PROBLÈMES À RÉSOUDRE:
(a) D'après l'extrait sur l'école au Sénégal, avec quels pays le département de Bakel partage-t-il une frontière ?
(b) Recopiez à l'identique le passage de l'extrait sur l'école au Sénégal qui commence à « Un enjeu pour l’émancipation » et se termine à « les mêmes motifs. ».

EXTRAIT DU TEXTE:
※
Michèle Gabert*
Cette contribution n’a pas l’ambition de traiter de l’école primaire au Sénégal. Le propos sera limité au seul département avec lequel je travaille, celui de Bakel.
Situé à l’extrême est du pays, frontalier du Mali et de la Mauritanie, c’est le plus grand département du Sénégal, celui qui connaît le plus fort taux d’émigration car la désertification le frappe chaque année un peu plus.
L’école : un enjeu majeur
Un enjeu d’unification d’abord, dans un pays, certes laïque, mais où la société est toujours divisée en castes, où les nombreuses ethnies parlent chacune leur dialecte. L’école, qui se fait en français, a donc une mission unificatrice en acceptant et mêlant en son sein les enfants issus de toutes les ethnies et toutes les castes.
Un enjeu pour le développement ensuite, qui ne pourra se faire qu’avec des citoyens sachant lire, écrire et compter, détenteur d’une culture de base essentielle pour affronter le monde contemporain.
Un enjeu pour l’émancipation des filles enfin. Le Sénégal est un pays laïque, mais, dans la plupart des régions, l’Islam est la religion majoritaire et marque profondément la société. Cet Islam maintient les filles dans une étroite dépendance et soumission à l’homme. Les mariages précoces fournissent une illustration de cet état de fait. Bien que légalement interdit, le mariage des très jeunes filles est toujours pratiqué dans les villages de brousse de la région de Goudiry. Ainsi, la scolarité de certaines filles est interrompue pour cause de mariage dès l’école primaire. D’autres, qui ont réussi le concours d’entrée en sixième, ne rejoignent jamais le collège pour les mêmes motifs.
Des parents actifs mais…
Les parents jouent un rôle moteur dans l’implantation et le développement des écoles en brousse. Ils se mobilisent pour trouver les fonds nécessaires à la construction de l’école, ils s’organisent en conseil d’école pour sa gestion. Ils font pression sur le ministère pour obtenir des maîtres lorsque l’école est construite.
※
ENTRÉES EXTRAITES:

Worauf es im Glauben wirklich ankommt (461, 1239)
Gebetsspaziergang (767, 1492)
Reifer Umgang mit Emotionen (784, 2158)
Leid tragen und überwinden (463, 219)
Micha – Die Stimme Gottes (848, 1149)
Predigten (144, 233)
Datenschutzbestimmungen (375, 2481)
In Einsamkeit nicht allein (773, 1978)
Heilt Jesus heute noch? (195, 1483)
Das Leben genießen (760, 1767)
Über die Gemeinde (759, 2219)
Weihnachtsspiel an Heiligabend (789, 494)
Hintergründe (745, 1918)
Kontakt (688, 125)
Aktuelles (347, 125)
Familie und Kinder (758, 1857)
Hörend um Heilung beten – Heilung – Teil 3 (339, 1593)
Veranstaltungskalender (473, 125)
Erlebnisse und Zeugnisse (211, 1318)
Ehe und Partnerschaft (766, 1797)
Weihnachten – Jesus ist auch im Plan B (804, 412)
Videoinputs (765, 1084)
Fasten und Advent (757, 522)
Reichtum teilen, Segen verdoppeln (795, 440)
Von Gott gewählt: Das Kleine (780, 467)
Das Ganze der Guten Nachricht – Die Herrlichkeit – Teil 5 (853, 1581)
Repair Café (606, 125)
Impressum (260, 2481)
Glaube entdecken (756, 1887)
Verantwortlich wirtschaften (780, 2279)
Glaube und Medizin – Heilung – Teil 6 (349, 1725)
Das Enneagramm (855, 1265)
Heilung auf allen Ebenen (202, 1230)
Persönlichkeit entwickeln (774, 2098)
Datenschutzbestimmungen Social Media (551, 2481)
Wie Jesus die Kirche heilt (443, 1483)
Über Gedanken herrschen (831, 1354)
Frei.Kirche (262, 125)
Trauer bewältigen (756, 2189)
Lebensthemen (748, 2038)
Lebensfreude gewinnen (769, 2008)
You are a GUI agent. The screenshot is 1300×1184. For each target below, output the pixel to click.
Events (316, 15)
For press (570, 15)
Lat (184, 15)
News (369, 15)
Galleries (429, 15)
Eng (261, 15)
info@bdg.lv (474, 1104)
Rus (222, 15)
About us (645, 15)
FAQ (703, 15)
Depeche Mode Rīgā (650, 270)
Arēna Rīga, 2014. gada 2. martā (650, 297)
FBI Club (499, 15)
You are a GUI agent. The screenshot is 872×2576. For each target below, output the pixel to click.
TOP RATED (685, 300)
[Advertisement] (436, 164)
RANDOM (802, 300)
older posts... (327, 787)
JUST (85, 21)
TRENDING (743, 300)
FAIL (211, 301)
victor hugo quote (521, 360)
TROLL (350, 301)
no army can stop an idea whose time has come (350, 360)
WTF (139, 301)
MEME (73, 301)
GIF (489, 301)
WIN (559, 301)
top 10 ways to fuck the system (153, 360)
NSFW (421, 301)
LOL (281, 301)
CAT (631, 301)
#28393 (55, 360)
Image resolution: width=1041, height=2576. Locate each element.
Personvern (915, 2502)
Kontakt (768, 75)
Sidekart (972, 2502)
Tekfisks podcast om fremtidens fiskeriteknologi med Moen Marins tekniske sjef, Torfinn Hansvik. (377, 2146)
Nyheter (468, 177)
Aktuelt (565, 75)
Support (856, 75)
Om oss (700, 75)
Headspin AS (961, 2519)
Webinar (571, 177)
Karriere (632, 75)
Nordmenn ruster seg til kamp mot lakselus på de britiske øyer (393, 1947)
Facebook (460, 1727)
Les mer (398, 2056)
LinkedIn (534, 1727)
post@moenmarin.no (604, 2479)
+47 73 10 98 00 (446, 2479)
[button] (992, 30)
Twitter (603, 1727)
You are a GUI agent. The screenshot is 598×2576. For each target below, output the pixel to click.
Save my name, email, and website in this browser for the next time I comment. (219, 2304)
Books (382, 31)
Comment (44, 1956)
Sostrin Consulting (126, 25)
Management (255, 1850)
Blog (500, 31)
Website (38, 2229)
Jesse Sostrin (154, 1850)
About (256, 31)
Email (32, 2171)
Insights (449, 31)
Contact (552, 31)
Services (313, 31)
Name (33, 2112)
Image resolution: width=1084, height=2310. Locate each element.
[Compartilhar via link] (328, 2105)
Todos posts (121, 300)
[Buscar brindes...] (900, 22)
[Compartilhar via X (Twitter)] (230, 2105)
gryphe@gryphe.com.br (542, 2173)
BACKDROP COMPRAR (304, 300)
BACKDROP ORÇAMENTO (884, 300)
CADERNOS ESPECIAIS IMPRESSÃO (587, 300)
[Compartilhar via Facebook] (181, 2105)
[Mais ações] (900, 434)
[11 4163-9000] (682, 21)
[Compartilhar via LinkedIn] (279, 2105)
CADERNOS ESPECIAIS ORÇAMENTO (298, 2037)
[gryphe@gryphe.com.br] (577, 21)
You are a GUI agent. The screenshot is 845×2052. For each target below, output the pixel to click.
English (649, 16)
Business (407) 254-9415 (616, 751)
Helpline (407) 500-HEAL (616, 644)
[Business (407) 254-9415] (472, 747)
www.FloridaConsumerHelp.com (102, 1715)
※
RÉPONSES PAR TÂCHE:
(a) Avec le Mali et la Mauritanie.

(b)
Un enjeu pour l’émancipation des filles enfin. Le Sénégal est un pays laïque, mais, dans la plupart des régions, l’Islam est la religion majoritaire et marque profondément la société. Cet Islam maintient les filles dans une étroite dépendance et soumission à l’homme. Les mariages précoces fournissent une illustration de cet état de fait. Bien que légalement interdit, le mariage des très jeunes filles est toujours pratiqué dans les villages de brousse de la région de Goudiry. Ainsi, la scolarité de certaines filles est interrompue pour cause de mariage dès l’école primaire. D’autres, qui ont réussi le concours d’entrée en sixième, ne rejoignent jamais le collège pour les mêmes motifs.